Here is a more precise formulation of my suggestion above.  First of all, I do not believe that you can find such a surface in $\mathbb{P}^3$.  The base locus curves must be coordinate lines.  In order to get the behavior you describe, you will need the entire coordinate tetrahedron to be contained in the surface.  But then the vertices where three coordinate lines intersect would be singular points of your surface.  Thus, the first place to look is in $\mathbb{P}^4$.
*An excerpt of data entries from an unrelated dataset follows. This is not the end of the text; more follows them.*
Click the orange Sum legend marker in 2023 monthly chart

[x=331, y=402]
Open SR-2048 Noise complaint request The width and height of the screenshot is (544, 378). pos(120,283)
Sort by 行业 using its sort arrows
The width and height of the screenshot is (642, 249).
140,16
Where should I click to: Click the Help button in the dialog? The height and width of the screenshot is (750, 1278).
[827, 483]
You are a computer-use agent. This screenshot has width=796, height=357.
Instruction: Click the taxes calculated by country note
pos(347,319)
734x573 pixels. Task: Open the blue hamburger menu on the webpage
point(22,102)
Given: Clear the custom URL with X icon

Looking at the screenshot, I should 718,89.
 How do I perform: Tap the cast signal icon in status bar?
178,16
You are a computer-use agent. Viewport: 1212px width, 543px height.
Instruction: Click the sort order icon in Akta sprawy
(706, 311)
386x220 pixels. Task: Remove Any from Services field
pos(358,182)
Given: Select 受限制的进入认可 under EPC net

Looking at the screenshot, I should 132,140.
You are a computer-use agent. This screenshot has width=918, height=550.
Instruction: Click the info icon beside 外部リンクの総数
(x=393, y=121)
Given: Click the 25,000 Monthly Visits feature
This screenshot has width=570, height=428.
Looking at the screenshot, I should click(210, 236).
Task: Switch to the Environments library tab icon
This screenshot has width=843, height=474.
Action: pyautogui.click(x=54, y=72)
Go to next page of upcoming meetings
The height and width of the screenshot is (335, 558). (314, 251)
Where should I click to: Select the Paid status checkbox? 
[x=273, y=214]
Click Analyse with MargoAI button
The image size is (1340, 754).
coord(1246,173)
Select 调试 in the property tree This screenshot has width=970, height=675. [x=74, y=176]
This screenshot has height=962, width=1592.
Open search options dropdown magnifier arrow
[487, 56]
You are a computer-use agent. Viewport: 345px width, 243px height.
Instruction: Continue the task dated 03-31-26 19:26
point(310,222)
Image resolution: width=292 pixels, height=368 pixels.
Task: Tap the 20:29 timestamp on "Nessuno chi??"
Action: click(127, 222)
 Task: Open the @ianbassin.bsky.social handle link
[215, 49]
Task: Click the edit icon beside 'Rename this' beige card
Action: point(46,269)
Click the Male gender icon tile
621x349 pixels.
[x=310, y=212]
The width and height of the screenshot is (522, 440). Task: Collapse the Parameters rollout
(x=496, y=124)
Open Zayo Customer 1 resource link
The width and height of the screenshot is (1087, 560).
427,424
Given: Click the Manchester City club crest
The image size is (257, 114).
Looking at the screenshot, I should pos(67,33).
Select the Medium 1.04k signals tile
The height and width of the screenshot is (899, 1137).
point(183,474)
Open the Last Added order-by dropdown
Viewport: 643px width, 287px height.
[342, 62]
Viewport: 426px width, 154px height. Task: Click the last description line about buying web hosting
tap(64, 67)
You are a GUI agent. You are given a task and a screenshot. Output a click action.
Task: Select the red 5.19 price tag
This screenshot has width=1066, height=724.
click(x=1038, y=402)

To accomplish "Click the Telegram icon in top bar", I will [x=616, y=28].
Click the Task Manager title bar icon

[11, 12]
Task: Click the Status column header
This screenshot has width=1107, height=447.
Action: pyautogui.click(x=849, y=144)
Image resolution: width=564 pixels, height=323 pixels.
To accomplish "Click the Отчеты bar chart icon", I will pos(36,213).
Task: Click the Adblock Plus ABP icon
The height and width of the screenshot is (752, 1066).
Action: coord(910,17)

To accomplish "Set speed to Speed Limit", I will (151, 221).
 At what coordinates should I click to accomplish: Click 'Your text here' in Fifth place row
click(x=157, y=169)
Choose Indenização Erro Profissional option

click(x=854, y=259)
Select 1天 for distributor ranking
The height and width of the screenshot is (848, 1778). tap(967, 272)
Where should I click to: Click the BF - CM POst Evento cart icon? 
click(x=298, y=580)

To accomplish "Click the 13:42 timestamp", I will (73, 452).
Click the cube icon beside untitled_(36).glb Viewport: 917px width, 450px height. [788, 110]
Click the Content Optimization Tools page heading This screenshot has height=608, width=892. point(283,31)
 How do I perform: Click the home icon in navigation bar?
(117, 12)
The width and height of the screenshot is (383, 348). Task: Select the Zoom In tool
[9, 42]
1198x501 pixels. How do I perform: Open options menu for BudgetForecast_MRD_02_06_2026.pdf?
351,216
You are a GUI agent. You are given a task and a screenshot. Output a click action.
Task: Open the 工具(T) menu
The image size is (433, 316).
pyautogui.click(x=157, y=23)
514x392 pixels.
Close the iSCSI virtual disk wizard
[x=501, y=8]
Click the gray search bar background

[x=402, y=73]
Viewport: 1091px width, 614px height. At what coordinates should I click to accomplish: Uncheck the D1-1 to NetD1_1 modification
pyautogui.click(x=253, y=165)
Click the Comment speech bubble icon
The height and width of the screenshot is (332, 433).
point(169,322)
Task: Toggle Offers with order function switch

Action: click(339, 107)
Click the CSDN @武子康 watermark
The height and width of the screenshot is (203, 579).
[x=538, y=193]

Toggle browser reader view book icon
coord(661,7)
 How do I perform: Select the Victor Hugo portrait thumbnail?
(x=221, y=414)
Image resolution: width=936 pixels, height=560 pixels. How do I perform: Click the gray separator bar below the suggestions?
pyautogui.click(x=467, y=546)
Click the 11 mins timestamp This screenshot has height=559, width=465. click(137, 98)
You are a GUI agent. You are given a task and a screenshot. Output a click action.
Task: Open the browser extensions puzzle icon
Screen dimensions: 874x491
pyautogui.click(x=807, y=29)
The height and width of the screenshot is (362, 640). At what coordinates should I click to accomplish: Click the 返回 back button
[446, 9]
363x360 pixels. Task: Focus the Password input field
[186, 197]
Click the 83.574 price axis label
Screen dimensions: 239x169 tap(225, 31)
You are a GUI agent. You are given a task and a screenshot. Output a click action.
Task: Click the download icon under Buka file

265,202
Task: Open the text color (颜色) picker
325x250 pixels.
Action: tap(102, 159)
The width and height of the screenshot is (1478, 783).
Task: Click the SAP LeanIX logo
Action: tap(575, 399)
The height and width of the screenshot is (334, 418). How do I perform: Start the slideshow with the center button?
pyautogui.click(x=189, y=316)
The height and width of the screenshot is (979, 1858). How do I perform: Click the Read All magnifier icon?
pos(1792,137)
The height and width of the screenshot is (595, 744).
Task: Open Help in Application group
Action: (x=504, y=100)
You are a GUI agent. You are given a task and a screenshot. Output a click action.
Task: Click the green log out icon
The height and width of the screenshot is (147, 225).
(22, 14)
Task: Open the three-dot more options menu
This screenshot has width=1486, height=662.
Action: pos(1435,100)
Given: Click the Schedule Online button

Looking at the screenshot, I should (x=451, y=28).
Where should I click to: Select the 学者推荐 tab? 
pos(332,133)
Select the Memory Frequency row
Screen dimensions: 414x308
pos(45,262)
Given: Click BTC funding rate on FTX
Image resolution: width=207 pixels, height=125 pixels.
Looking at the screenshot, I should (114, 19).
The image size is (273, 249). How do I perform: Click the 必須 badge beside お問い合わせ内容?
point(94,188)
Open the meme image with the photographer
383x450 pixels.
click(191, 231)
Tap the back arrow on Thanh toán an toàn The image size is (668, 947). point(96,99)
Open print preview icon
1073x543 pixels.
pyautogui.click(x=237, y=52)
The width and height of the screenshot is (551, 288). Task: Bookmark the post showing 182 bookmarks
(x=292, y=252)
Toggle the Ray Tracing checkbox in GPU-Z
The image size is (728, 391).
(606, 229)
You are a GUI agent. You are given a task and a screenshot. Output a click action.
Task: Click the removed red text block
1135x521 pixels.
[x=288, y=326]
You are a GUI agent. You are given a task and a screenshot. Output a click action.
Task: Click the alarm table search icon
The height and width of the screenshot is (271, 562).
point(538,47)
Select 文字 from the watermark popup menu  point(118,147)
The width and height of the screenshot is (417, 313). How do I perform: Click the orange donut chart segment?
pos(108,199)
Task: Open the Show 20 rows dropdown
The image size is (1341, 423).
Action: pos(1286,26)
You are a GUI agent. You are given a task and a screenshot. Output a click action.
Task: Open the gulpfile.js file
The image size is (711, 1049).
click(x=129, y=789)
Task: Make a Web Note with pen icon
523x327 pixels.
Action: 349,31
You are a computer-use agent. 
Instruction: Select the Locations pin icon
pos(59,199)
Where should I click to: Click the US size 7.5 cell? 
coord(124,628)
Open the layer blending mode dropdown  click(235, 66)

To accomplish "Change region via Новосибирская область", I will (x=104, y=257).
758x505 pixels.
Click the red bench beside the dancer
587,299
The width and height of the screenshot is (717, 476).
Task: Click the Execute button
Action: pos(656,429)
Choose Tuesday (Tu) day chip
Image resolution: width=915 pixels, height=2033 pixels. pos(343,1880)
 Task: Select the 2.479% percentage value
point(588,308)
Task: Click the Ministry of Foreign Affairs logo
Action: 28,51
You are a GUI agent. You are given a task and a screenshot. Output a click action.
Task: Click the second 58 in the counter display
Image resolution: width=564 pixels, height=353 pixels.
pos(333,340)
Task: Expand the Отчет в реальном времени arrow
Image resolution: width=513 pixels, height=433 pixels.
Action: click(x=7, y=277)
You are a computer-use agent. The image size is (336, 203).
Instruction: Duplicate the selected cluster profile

Let $[x_0,x_1,x_2,x_3,x_4]$ be the standard homogeneous coordinates on $\mathbb{P}^4$.  For every $0\leq i < j \leq 4$, denote by $\Pi_{\{i,j\} }$ the common zero locus $\text{Zero}(x_i,x_j)$.  This is a $2$-plane.  For every $0\leq i < j < k \leq 4$, denote by $L_{\{i,j,k\} }$ the common zero locus $\text{Zero}(x_i,x_j,x_k)$.  This is a line.  Inside each $\Pi_{\{i,j\} }$, let $B_{\{i,j\} }$ be a line distinct from each $L_{\{i,j,k\} }$ and such that the points of intersection $p_{\{i,j\};k}\in L_{\{i,j,k\} }\cap B_{\{i,j\} }$ satisfy $(p_{\{i,j\} ;k},p_{\{j,k\} ;i},p_{\{k,i\} ;j})$ are three distinct points of $L_{\{i,j,k\} }$.  Let $B$ be the curve $\cup_{i,j} B_{\{i,j\} }$.  This is a disjoint union of $10$ lines. 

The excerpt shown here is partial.